The "put it to the public" scheme gives the council enough maneuvering room to avoid making tough decisions on layoffs, furloughs and program cuts - actions that ought to be integral parts of any deficit-closing strategy.
Earlier I used the term "cruising for a bruising." The people who carry the freight in the District - and they live in every quadrant of the city - aren't going to accept a tax hike lying down. Not when they know that their government is inefficient, that some city programs are wasteful, and that they, as taxpayers, are not getting a full day's work for a full day's pay from some folks now collecting D.C. government paychecks, many of whom don't even live in the District.
So if Gray expects to have a good start with the city he's likely to inherit in January as mayor, he had better revisit his budget strategy.
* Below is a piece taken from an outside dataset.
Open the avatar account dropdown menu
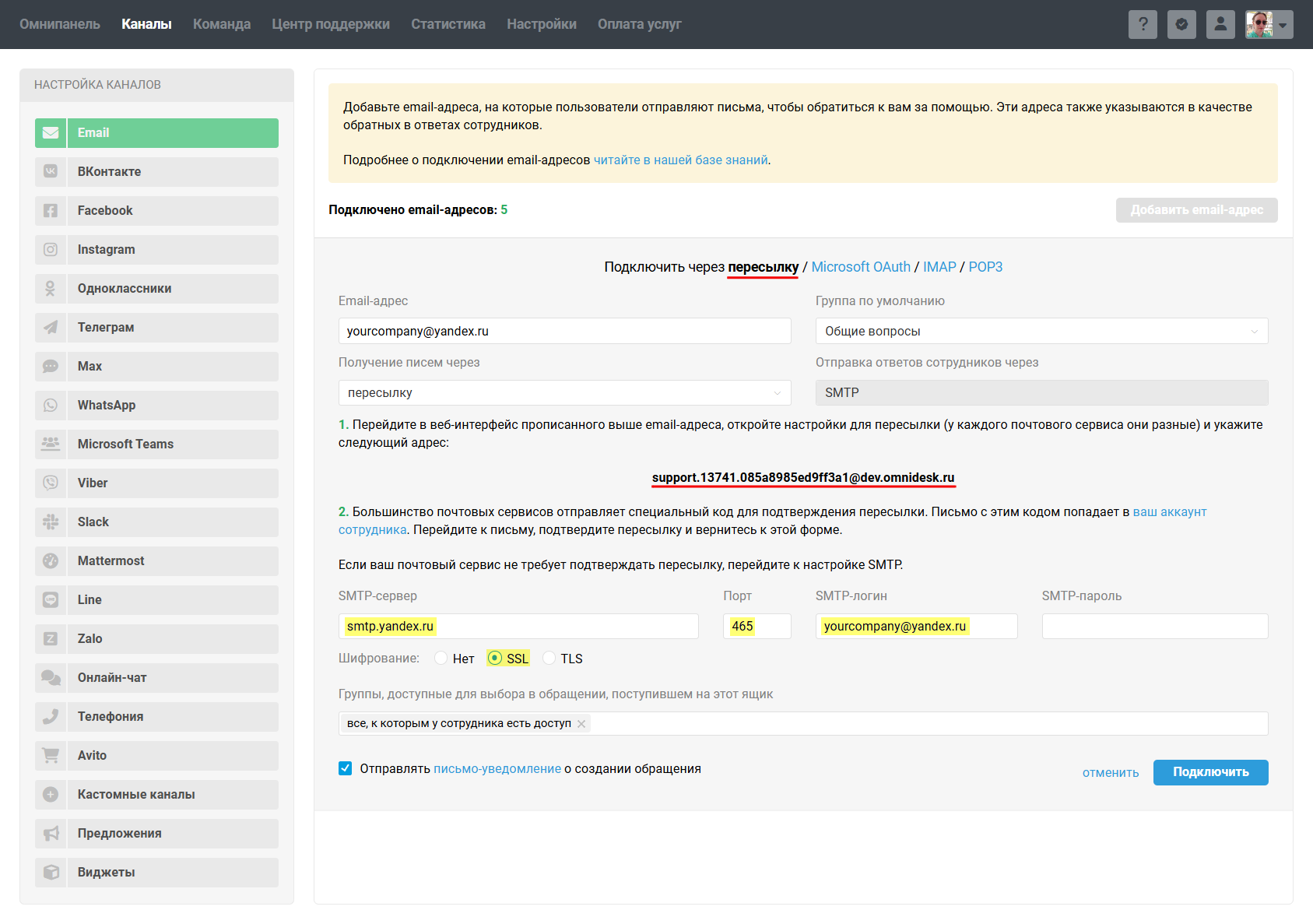 click(1269, 24)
He and his council colleagues can begin by taking ownership of the deficit. After all, they helped create it.
Copping out on cuts only ensures tougher times down the road. Gray said as much only a few weeks ago before he started his listening tour. He acknowledged at the time that the more the council cuts in the current budget, the less difficulty they face in future years when they expect to confront $350 million or more of red ink.
Gray must step up to the problem this year. He may even find support from other lawmakers with steel in their spines. After I wrote a column criticizing the city's delay in tackling the deficit, council member Jack Evans (D-Ward 2) reminded me in an e-mail that he had raised all of the financial issues with his colleagues.
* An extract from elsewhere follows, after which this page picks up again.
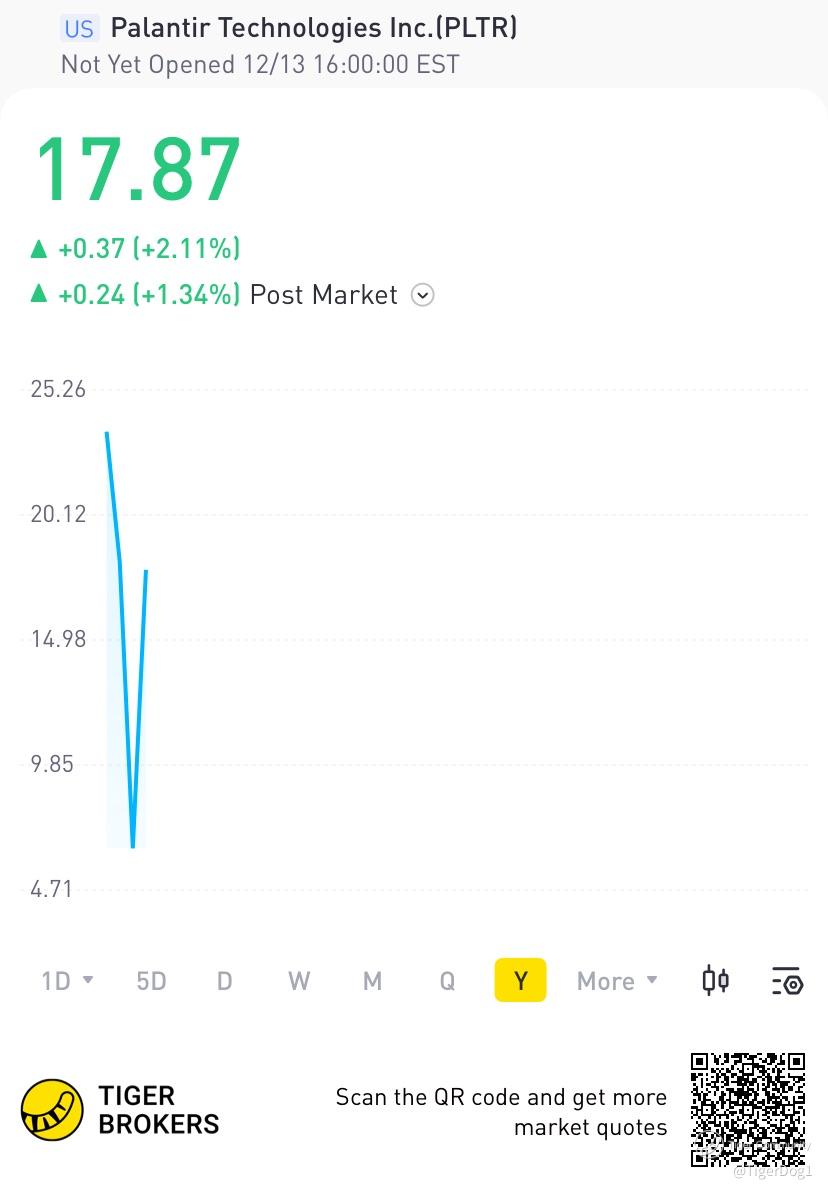
Task: Switch to the 5D chart tab
Action: (x=151, y=981)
"I introduced an amendment to make cuts across the board and tried to freeze education expenditures," Evans wrote. "I have said repeatedly that social services, which account for one-third of our budget, must be cut."
Evans said, "I voted against the . . . budget for the first time in 19 years. [Council members] knew exactly what they were doing because I told them. The [city's] reserves actually go down to $611 million. This crowd has burned through $1 billion in four years. And now they want to raise taxes."
So, future mayor Vince Gray, don't start your stewardship of the city on the wrong foot. Heed the wisdom of the late, great James Brown, who commissioned one and all to: "Get on the good foot, ha, got to do it on the good foot, ha, do it with the good foot."